(Word and element locating data)

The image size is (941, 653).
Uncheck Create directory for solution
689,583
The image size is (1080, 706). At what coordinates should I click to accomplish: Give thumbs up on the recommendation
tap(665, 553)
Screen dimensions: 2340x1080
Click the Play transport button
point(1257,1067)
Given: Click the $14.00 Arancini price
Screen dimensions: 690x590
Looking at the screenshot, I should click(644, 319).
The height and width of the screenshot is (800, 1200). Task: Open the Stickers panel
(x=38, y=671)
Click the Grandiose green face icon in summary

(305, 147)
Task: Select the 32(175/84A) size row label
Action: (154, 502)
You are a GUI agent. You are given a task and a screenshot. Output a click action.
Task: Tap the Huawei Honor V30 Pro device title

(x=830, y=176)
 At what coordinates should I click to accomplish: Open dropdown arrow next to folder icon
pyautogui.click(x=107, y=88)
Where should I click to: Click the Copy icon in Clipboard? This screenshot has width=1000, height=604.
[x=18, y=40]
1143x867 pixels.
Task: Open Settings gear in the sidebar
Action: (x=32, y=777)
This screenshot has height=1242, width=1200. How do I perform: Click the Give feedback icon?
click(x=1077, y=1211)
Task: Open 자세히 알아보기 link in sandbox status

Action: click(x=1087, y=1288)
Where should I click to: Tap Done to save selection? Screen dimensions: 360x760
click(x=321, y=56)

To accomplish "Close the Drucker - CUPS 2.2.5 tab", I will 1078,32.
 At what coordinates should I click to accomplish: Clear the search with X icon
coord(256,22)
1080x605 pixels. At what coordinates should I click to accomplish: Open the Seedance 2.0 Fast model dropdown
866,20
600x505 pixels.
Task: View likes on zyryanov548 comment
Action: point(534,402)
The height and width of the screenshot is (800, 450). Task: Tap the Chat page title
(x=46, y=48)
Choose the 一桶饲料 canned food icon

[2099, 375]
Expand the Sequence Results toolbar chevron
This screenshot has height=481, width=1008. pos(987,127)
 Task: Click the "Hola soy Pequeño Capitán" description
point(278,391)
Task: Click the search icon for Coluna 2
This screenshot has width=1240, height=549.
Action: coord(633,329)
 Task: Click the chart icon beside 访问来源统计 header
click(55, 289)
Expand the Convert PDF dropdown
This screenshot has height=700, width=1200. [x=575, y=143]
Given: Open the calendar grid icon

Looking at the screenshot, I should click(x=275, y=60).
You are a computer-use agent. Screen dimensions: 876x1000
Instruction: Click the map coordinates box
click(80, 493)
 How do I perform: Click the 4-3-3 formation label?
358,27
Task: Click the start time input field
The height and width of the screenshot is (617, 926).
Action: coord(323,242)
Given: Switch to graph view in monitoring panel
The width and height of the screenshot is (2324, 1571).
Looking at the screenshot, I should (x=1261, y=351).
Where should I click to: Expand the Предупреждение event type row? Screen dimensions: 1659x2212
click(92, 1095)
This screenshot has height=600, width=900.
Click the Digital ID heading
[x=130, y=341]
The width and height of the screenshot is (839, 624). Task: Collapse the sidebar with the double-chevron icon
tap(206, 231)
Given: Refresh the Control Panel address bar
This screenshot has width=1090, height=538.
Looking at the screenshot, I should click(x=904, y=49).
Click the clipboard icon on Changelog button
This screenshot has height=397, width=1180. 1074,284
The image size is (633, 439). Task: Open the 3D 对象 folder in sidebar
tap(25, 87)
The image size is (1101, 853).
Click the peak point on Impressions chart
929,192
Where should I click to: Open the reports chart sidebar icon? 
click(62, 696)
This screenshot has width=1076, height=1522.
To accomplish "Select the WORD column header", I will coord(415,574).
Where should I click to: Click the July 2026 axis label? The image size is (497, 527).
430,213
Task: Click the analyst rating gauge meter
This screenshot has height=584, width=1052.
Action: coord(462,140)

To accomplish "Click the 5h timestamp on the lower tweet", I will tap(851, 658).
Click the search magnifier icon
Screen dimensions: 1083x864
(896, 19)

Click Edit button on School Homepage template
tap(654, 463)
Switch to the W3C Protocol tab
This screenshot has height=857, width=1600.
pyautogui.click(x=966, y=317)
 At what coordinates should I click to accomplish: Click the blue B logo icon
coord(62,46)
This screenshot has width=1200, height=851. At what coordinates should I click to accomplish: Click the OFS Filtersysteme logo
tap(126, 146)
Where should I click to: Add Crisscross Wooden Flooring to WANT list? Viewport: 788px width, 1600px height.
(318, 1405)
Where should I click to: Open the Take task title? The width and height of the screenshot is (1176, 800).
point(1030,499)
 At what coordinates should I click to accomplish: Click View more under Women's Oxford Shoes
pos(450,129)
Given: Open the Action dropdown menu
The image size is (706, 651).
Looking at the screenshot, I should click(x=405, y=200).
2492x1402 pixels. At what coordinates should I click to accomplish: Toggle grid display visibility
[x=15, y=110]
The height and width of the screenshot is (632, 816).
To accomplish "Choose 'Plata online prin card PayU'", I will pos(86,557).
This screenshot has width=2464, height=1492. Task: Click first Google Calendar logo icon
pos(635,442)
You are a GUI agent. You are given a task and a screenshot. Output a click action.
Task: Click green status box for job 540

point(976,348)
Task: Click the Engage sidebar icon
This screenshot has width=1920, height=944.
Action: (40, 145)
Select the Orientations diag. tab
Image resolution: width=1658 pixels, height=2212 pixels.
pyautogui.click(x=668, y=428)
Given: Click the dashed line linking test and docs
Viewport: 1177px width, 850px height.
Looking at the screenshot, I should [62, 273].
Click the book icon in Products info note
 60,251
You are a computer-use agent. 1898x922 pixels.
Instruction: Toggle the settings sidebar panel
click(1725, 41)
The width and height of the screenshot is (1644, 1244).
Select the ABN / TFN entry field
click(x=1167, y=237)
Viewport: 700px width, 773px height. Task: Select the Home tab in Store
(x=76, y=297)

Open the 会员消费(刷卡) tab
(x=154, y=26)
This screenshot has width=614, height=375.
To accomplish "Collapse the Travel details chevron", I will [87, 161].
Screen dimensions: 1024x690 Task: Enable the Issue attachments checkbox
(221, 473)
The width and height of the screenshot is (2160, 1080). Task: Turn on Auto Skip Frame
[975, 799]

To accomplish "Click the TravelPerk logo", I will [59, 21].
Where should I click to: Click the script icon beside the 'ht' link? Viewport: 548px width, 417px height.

GIVEN EXERCISE » Copy out all of these rows word for word, with no changes.

FINISHED ANSWER »
The image size is (941, 653).
Uncheck Create directory for solution
689,583
The image size is (1080, 706). At what coordinates should I click to accomplish: Give thumbs up on the recommendation
tap(665, 553)
Screen dimensions: 2340x1080
Click the Play transport button
point(1257,1067)
Given: Click the $14.00 Arancini price
Screen dimensions: 690x590
Looking at the screenshot, I should click(644, 319).
The height and width of the screenshot is (800, 1200). Task: Open the Stickers panel
(x=38, y=671)
Click the Grandiose green face icon in summary

(305, 147)
Task: Select the 32(175/84A) size row label
Action: (154, 502)
You are a GUI agent. You are given a task and a screenshot. Output a click action.
Task: Tap the Huawei Honor V30 Pro device title

(x=830, y=176)
 At what coordinates should I click to accomplish: Open dropdown arrow next to folder icon
pyautogui.click(x=107, y=88)
Where should I click to: Click the Copy icon in Clipboard? This screenshot has width=1000, height=604.
[x=18, y=40]
1143x867 pixels.
Task: Open Settings gear in the sidebar
Action: (x=32, y=777)
This screenshot has height=1242, width=1200. How do I perform: Click the Give feedback icon?
click(x=1077, y=1211)
Task: Open 자세히 알아보기 link in sandbox status

Action: click(x=1087, y=1288)
Where should I click to: Tap Done to save selection? Screen dimensions: 360x760
click(x=321, y=56)

To accomplish "Close the Drucker - CUPS 2.2.5 tab", I will 1078,32.
 At what coordinates should I click to accomplish: Clear the search with X icon
coord(256,22)
1080x605 pixels. At what coordinates should I click to accomplish: Open the Seedance 2.0 Fast model dropdown
866,20
600x505 pixels.
Task: View likes on zyryanov548 comment
Action: point(534,402)
The height and width of the screenshot is (800, 450). Task: Tap the Chat page title
(x=46, y=48)
Choose the 一桶饲料 canned food icon

[2099, 375]
Expand the Sequence Results toolbar chevron
This screenshot has height=481, width=1008. pos(987,127)
 Task: Click the "Hola soy Pequeño Capitán" description
point(278,391)
Task: Click the search icon for Coluna 2
This screenshot has width=1240, height=549.
Action: coord(633,329)
 Task: Click the chart icon beside 访问来源统计 header
click(55, 289)
Expand the Convert PDF dropdown
This screenshot has height=700, width=1200. [x=575, y=143]
Given: Open the calendar grid icon

Looking at the screenshot, I should click(x=275, y=60).
You are a computer-use agent. Screen dimensions: 876x1000
Instruction: Click the map coordinates box
click(80, 493)
 How do I perform: Click the 4-3-3 formation label?
358,27
Task: Click the start time input field
The height and width of the screenshot is (617, 926).
Action: coord(323,242)
Given: Switch to graph view in monitoring panel
The width and height of the screenshot is (2324, 1571).
Looking at the screenshot, I should (x=1261, y=351).
Where should I click to: Expand the Предупреждение event type row? Screen dimensions: 1659x2212
click(92, 1095)
This screenshot has height=600, width=900.
Click the Digital ID heading
[x=130, y=341]
The width and height of the screenshot is (839, 624). Task: Collapse the sidebar with the double-chevron icon
tap(206, 231)
Given: Refresh the Control Panel address bar
This screenshot has width=1090, height=538.
Looking at the screenshot, I should click(x=904, y=49).
Click the clipboard icon on Changelog button
This screenshot has height=397, width=1180. 1074,284
The image size is (633, 439). Task: Open the 3D 对象 folder in sidebar
tap(25, 87)
The image size is (1101, 853).
Click the peak point on Impressions chart
929,192
Where should I click to: Open the reports chart sidebar icon? 
click(62, 696)
This screenshot has width=1076, height=1522.
To accomplish "Select the WORD column header", I will coord(415,574).
Where should I click to: Click the July 2026 axis label? The image size is (497, 527).
430,213
Task: Click the analyst rating gauge meter
This screenshot has height=584, width=1052.
Action: coord(462,140)

To accomplish "Click the 5h timestamp on the lower tweet", I will tap(851, 658).
Click the search magnifier icon
Screen dimensions: 1083x864
(896, 19)

Click Edit button on School Homepage template
tap(654, 463)
Switch to the W3C Protocol tab
This screenshot has height=857, width=1600.
pyautogui.click(x=966, y=317)
 At what coordinates should I click to accomplish: Click the blue B logo icon
coord(62,46)
This screenshot has width=1200, height=851. At what coordinates should I click to accomplish: Click the OFS Filtersysteme logo
tap(126, 146)
Where should I click to: Add Crisscross Wooden Flooring to WANT list? Viewport: 788px width, 1600px height.
(318, 1405)
Where should I click to: Open the Take task title? The width and height of the screenshot is (1176, 800).
point(1030,499)
 At what coordinates should I click to accomplish: Click View more under Women's Oxford Shoes
pos(450,129)
Given: Open the Action dropdown menu
The image size is (706, 651).
Looking at the screenshot, I should click(x=405, y=200).
2492x1402 pixels. At what coordinates should I click to accomplish: Toggle grid display visibility
[x=15, y=110]
The height and width of the screenshot is (632, 816).
To accomplish "Choose 'Plata online prin card PayU'", I will pos(86,557).
This screenshot has width=2464, height=1492. Task: Click first Google Calendar logo icon
pos(635,442)
You are a GUI agent. You are given a task and a screenshot. Output a click action.
Task: Click green status box for job 540

point(976,348)
Task: Click the Engage sidebar icon
This screenshot has width=1920, height=944.
Action: (40, 145)
Select the Orientations diag. tab
Image resolution: width=1658 pixels, height=2212 pixels.
pyautogui.click(x=668, y=428)
Given: Click the dashed line linking test and docs
Viewport: 1177px width, 850px height.
Looking at the screenshot, I should [62, 273].
Click the book icon in Products info note
 60,251
You are a computer-use agent. 1898x922 pixels.
Instruction: Toggle the settings sidebar panel
click(1725, 41)
The width and height of the screenshot is (1644, 1244).
Select the ABN / TFN entry field
click(x=1167, y=237)
Viewport: 700px width, 773px height. Task: Select the Home tab in Store
(x=76, y=297)

Open the 会员消费(刷卡) tab
(x=154, y=26)
This screenshot has width=614, height=375.
To accomplish "Collapse the Travel details chevron", I will [87, 161].
Screen dimensions: 1024x690 Task: Enable the Issue attachments checkbox
(221, 473)
The width and height of the screenshot is (2160, 1080). Task: Turn on Auto Skip Frame
[975, 799]

To accomplish "Click the TravelPerk logo", I will [59, 21].
Where should I click to: Click the script icon beside the 'ht' link? Viewport: 548px width, 417px height.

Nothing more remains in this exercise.